Sonntag, 15. Dezember 2024

Auswärts ist das neue Zuhause

Es gibt sie, diese Phasen, in denen man als Fan von Bayer 04 Leverkusen einfach nur staunen kann. Als wären die vergangenen Jahre voller „Hätte, könnte, sollte“ nur ein böser Traum, präsentiert sich unsere Werkself in dieser Saison als eine nahezu unaufhaltsame Maschine. Der Sieg in Augsburg? Ein weiteres Kapitel dieser Erfolgsgeschichte, geschrieben mit Präzision, Geduld und einer Prise Augsburger Verzweiflung. Wer hätte gedacht, dass wir irgendwann einmal auf ein komplettes Kalenderjahr ohne Auswärtsniederlage zurückblicken würden? Das ist nicht nur rekordverdächtig, das ist historisch.

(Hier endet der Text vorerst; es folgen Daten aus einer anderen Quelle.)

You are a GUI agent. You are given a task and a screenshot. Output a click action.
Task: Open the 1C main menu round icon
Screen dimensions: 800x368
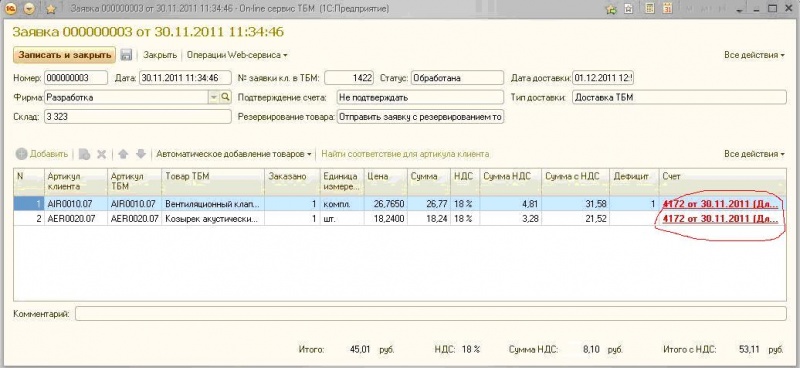click(x=11, y=8)
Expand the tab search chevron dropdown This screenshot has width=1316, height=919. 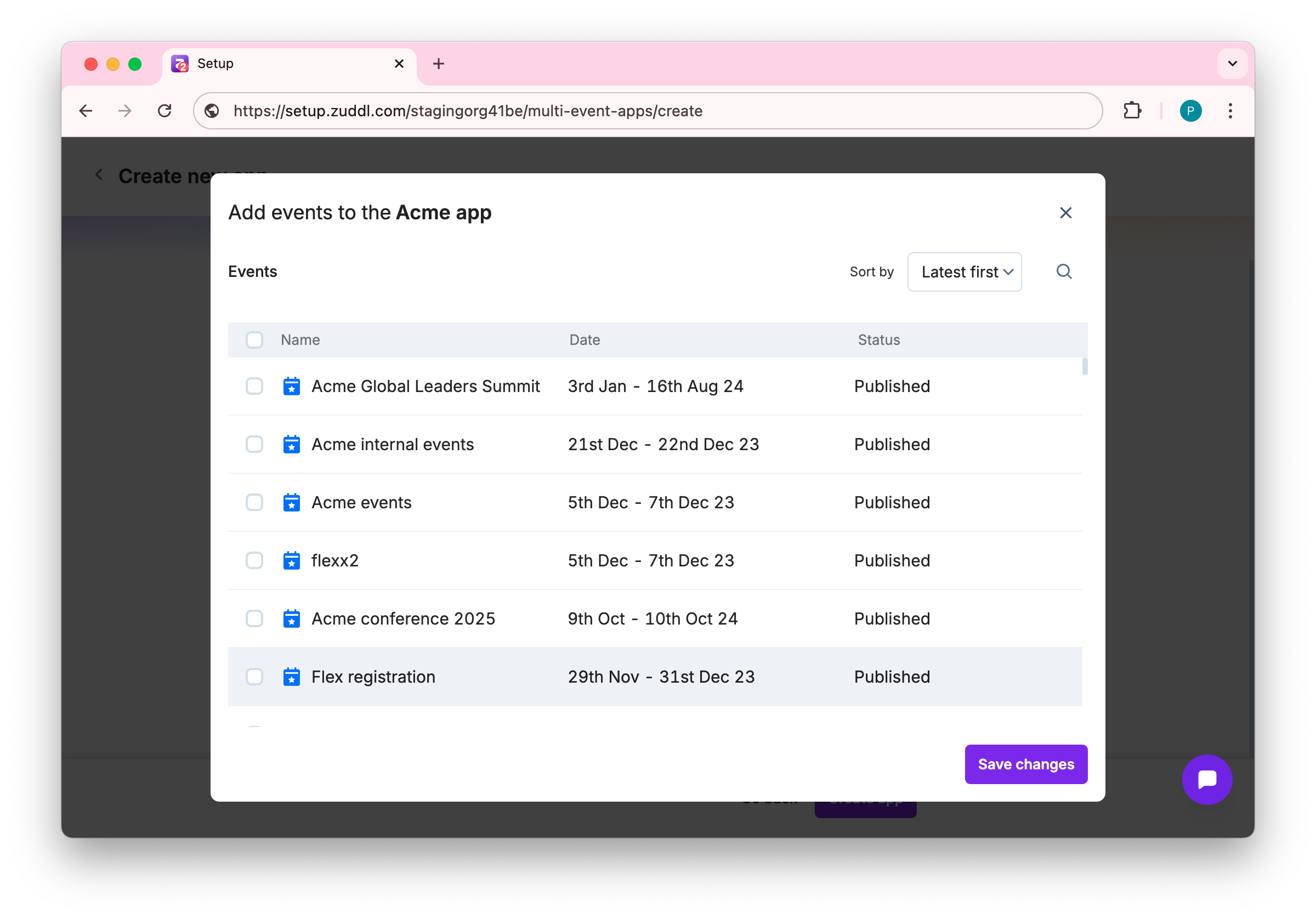click(1232, 64)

Ich kann mir gut vorstellen, dass selbst in München nervös auf die Tabellenstände geschielt wird – und das ist erst der Anfang.

Das Spiel gegen Augsburg war ein Paradebeispiel dafür, wie diese Mannschaft tickt: effizient, abgeklärt und vor allem in den entscheidenden Momenten eiskalt. Martin Terrier, der sich immer mehr in die Herzen der Fans spielt, brauchte gerade einmal einen perfekt gespielten Pass von Granit Xhaka, um die Führung zu erzielen. Und Florian Wirtz? Der macht inzwischen Dinge, die man mit einer Mischung aus Ehrfurcht und Begeisterung beobachtet. Wie er vor dem 2:0 nicht nur die Verteidigung, sondern auch die Physik ausgetrickst hat, war einfach Weltklasse. Es gibt wohl kaum jemanden in der Bundesliga, der sich so elegant durch engste Räume schlängelt – Wirtz ist unser Schmuckstück, unser Wunderkind. Und das Beste daran: Er ist erst 21 und hat noch so viel vor sich.

Aber es war nicht nur die Offensive, die überzeugt hat. Die Defensive um Jonathan Tah hat in Augsburg einmal mehr gezeigt, warum wir uns aktuell nicht nur über Tore, sondern auch über deren Verhinderung freuen dürfen. Augsburg mag heimstark sein, aber unsere Werkself hat ihre Versuche, ins Spiel zu kommen, mit stoischer Ruhe und perfektem Stellungsspiel zunichtegemacht. Nicht einmal ein Abseitstor von Schlotterbeck konnte die Souveränität dieser Truppe erschüttern. Es war eines dieser Spiele, bei denen man sich irgendwann dabei ertappt, nicht mehr nervös zu sein, sondern einfach nur zu genießen. Das Gefühl? Ein Traum.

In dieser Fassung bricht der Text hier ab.